*** Opening Recorded data ***
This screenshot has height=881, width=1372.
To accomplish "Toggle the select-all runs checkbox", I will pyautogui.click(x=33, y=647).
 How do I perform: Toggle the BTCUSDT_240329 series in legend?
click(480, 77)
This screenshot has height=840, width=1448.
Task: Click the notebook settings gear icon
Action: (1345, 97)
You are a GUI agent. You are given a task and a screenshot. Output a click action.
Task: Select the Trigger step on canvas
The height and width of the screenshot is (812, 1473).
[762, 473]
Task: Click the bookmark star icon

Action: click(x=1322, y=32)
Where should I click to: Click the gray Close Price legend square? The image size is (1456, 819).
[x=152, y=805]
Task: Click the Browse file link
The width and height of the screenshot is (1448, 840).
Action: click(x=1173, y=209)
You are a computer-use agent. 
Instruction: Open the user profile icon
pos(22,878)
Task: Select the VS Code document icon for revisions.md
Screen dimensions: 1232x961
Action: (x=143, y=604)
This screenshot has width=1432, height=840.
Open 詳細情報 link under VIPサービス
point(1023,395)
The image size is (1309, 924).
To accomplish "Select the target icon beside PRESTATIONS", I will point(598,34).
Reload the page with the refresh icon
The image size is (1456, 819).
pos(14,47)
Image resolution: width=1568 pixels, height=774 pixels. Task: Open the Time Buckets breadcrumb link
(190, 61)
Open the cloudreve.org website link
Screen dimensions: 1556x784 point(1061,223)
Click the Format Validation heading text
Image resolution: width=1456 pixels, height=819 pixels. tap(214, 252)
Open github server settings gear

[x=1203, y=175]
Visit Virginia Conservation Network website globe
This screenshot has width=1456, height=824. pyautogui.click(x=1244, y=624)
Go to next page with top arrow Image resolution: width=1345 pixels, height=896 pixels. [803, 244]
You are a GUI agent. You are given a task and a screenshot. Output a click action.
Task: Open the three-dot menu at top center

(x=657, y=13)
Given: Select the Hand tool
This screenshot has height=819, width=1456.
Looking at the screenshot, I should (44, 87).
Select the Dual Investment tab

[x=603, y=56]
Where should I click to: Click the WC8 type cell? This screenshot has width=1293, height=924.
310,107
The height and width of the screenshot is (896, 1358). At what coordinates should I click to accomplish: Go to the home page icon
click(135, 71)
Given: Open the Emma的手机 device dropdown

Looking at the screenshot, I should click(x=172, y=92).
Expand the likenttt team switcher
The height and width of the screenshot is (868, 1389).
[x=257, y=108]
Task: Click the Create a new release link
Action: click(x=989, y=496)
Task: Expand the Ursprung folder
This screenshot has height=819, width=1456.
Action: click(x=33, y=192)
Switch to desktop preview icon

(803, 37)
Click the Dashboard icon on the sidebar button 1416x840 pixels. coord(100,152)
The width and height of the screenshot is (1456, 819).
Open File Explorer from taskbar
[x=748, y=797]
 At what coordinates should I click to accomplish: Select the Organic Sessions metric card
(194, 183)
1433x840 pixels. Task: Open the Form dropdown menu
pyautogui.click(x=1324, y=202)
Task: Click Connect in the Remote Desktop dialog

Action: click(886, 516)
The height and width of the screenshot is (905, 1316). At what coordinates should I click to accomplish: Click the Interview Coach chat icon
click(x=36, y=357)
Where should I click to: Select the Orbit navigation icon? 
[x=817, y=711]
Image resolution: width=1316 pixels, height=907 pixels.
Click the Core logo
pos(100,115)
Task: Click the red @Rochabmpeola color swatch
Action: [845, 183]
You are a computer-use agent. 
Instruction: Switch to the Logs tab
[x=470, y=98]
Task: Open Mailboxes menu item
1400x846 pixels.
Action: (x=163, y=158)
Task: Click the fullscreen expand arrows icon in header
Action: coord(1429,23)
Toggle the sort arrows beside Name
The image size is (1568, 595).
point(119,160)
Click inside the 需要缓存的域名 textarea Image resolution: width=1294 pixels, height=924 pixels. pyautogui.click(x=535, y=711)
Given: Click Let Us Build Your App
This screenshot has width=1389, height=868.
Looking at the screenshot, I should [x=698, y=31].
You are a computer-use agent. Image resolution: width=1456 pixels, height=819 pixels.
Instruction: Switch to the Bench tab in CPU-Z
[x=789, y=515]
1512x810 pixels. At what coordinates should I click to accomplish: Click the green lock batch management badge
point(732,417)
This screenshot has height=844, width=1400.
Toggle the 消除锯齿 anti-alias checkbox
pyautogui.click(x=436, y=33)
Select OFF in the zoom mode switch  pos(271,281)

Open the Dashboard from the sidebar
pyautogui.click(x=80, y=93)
*** Closing Recorded data ***
→ **The task**
The listing above is to be written out again word for word.

→ **Solution for this task**
This screenshot has height=881, width=1372.
To accomplish "Toggle the select-all runs checkbox", I will pyautogui.click(x=33, y=647).
 How do I perform: Toggle the BTCUSDT_240329 series in legend?
click(480, 77)
This screenshot has height=840, width=1448.
Task: Click the notebook settings gear icon
Action: (1345, 97)
You are a GUI agent. You are given a task and a screenshot. Output a click action.
Task: Select the Trigger step on canvas
The height and width of the screenshot is (812, 1473).
[762, 473]
Task: Click the bookmark star icon

Action: click(x=1322, y=32)
Where should I click to: Click the gray Close Price legend square? The image size is (1456, 819).
[x=152, y=805]
Task: Click the Browse file link
The width and height of the screenshot is (1448, 840).
Action: click(x=1173, y=209)
You are a computer-use agent. 
Instruction: Open the user profile icon
pos(22,878)
Task: Select the VS Code document icon for revisions.md
Screen dimensions: 1232x961
Action: (x=143, y=604)
This screenshot has width=1432, height=840.
Open 詳細情報 link under VIPサービス
point(1023,395)
The image size is (1309, 924).
To accomplish "Select the target icon beside PRESTATIONS", I will point(598,34).
Reload the page with the refresh icon
The image size is (1456, 819).
pos(14,47)
Image resolution: width=1568 pixels, height=774 pixels. Task: Open the Time Buckets breadcrumb link
(190, 61)
Open the cloudreve.org website link
Screen dimensions: 1556x784 point(1061,223)
Click the Format Validation heading text
Image resolution: width=1456 pixels, height=819 pixels. tap(214, 252)
Open github server settings gear

[x=1203, y=175]
Visit Virginia Conservation Network website globe
This screenshot has width=1456, height=824. pyautogui.click(x=1244, y=624)
Go to next page with top arrow Image resolution: width=1345 pixels, height=896 pixels. [803, 244]
You are a GUI agent. You are given a task and a screenshot. Output a click action.
Task: Open the three-dot menu at top center

(x=657, y=13)
Given: Select the Hand tool
This screenshot has height=819, width=1456.
Looking at the screenshot, I should (44, 87).
Select the Dual Investment tab

[x=603, y=56]
Where should I click to: Click the WC8 type cell? This screenshot has width=1293, height=924.
310,107
The height and width of the screenshot is (896, 1358). At what coordinates should I click to accomplish: Go to the home page icon
click(135, 71)
Given: Open the Emma的手机 device dropdown

Looking at the screenshot, I should click(x=172, y=92).
Expand the likenttt team switcher
The height and width of the screenshot is (868, 1389).
[x=257, y=108]
Task: Click the Create a new release link
Action: click(x=989, y=496)
Task: Expand the Ursprung folder
This screenshot has height=819, width=1456.
Action: click(x=33, y=192)
Switch to desktop preview icon

(803, 37)
Click the Dashboard icon on the sidebar button 1416x840 pixels. coord(100,152)
The width and height of the screenshot is (1456, 819).
Open File Explorer from taskbar
[x=748, y=797]
 At what coordinates should I click to accomplish: Select the Organic Sessions metric card
(194, 183)
1433x840 pixels. Task: Open the Form dropdown menu
pyautogui.click(x=1324, y=202)
Task: Click Connect in the Remote Desktop dialog

Action: click(886, 516)
The height and width of the screenshot is (905, 1316). At what coordinates should I click to accomplish: Click the Interview Coach chat icon
click(x=36, y=357)
Where should I click to: Select the Orbit navigation icon? 
[x=817, y=711]
Image resolution: width=1316 pixels, height=907 pixels.
Click the Core logo
pos(100,115)
Task: Click the red @Rochabmpeola color swatch
Action: [845, 183]
You are a computer-use agent. 
Instruction: Switch to the Logs tab
[x=470, y=98]
Task: Open Mailboxes menu item
1400x846 pixels.
Action: (x=163, y=158)
Task: Click the fullscreen expand arrows icon in header
Action: coord(1429,23)
Toggle the sort arrows beside Name
The image size is (1568, 595).
point(119,160)
Click inside the 需要缓存的域名 textarea Image resolution: width=1294 pixels, height=924 pixels. pyautogui.click(x=535, y=711)
Given: Click Let Us Build Your App
This screenshot has width=1389, height=868.
Looking at the screenshot, I should [x=698, y=31].
You are a computer-use agent. Image resolution: width=1456 pixels, height=819 pixels.
Instruction: Switch to the Bench tab in CPU-Z
[x=789, y=515]
1512x810 pixels. At what coordinates should I click to accomplish: Click the green lock batch management badge
point(732,417)
This screenshot has height=844, width=1400.
Toggle the 消除锯齿 anti-alias checkbox
pyautogui.click(x=436, y=33)
Select OFF in the zoom mode switch  pos(271,281)

Open the Dashboard from the sidebar
pyautogui.click(x=80, y=93)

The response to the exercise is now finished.